I mean, look at the distribution! I knew at the outset that twos would be heavy: think about it: TO BE OR TO BE IS, just in the first sentence! But all those threes and fours. Wow. It does make sense, but raises the question: what do other word-length distributions look like? Again, I know this must be done already, but it’s fun to do it yourself and see what you find—and find out what decisions you have to make, such as whether to remove hyphens. Anyway, I happen to use the first paragraph of Don Quixote for another activity, so I have it around (“Desocupado lector,…”) so now, after the same process, we have a distribution in Spanish (below):

Notice the lack of the 234 hump, but that, as in Hamlet, 2-letter words make up about 1/5 of the total (I have scaled all graphs the same and used a density axis; that’s a whole other story). We could clearly push on directly to more computation and hypothesis testing, but it’s too early in the year. I’m happy to gaze at the histograms.
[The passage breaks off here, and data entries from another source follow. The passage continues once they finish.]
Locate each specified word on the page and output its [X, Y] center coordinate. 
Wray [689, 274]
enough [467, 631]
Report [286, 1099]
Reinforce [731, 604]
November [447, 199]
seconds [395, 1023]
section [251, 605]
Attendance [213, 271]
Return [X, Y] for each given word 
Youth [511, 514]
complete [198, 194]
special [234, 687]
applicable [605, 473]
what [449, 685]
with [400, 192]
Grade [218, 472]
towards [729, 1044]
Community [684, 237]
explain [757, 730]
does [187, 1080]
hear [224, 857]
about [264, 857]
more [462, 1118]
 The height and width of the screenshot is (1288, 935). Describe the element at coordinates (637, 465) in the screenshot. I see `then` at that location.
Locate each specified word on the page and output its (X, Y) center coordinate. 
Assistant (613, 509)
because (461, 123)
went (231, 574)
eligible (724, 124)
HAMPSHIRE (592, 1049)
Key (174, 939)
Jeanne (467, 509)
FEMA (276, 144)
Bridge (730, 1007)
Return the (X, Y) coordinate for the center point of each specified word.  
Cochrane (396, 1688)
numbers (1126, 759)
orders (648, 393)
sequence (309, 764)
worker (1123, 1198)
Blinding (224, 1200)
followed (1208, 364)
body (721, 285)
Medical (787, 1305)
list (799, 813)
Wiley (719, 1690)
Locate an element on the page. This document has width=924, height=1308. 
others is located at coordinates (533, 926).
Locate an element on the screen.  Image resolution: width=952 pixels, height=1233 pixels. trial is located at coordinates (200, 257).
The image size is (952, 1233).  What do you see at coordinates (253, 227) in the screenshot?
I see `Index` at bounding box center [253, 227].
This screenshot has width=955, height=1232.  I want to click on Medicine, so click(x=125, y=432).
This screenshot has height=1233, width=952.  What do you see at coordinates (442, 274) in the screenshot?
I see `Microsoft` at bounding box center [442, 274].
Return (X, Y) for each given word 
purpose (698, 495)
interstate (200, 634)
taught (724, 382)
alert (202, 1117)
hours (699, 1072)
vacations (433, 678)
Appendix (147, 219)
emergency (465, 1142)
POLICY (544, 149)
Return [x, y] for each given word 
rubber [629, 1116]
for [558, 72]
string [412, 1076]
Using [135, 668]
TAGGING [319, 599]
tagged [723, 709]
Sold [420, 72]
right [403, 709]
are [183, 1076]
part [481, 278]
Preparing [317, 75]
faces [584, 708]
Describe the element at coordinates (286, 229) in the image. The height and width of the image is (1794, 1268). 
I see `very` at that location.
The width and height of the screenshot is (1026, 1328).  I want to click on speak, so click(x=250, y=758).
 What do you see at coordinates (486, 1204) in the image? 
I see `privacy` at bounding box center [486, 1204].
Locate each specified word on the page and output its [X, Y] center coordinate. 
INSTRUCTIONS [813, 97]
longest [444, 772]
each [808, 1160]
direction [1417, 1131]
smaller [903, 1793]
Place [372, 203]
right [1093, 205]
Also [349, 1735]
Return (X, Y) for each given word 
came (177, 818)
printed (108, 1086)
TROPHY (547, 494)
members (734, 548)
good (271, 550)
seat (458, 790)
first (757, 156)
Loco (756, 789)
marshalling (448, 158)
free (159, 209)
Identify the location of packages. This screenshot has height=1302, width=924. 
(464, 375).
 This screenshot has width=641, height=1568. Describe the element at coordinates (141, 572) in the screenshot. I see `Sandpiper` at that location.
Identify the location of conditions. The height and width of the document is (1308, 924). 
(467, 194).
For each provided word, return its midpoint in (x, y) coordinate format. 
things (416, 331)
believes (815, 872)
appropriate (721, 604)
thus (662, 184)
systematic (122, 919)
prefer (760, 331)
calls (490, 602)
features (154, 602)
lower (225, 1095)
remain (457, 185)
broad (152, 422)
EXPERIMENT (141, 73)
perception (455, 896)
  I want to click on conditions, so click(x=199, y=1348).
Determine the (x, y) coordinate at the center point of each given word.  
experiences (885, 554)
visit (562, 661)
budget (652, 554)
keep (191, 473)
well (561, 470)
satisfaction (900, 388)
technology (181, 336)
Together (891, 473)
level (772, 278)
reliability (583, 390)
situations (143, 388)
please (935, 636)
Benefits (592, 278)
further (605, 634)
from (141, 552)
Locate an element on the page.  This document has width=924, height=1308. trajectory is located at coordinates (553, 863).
Two more questions immediately arise for me:
- Is the soliloquy typical of a larger part of Hamlet?
- Is Shakespeare distinguishable from other authors just from this distribution?
So below we have two more: the entire third act of Hamlet, and then Bush’s second inaugural address.


I don’t know what you were expecting, but me, I thought Bush might have a substantially different distribution. I naïvely thought that we might see more shorter words, but on reflection, this makes sense: Shakespeare might be pithier; Bush’s speechwriters may be higher-falutin’ than I usually imagine. But what’s up with all those seven-letter words? So now, an interesting payoff from technology and doing it oneself: in Fathom, I can select that one bar, copy, and paste the words into a new collection—and look at the list of the 221 seven-letter words in his speech. Sorting that list, you can see which ones were used multiple times. The five most popular? Country, because, America, liberty, and 24 times, freedom.
The two 14s, by the way: selfgovernment. (I stripped the hyphens.)
Want to play? I have posted the cleaned-up text files and stuffed them into a zip. Safari transparently downloads and unstuffs this into your Downloads folder, showing you an unhelpful blank window. You may need to so something else, e.g., right-click the link to get a menu to download the linked file (or however your browser says that).
Posting this without looking at your files to verify, but I think a lot of the longer words in Bush’s case come from names of countries, leaders, and jargon that isn’t used in normal conversation which is something Shakespeare did attempt to emulate, although with more wit and fluidity.
Love this idea. Welcome to my RSS aggregator.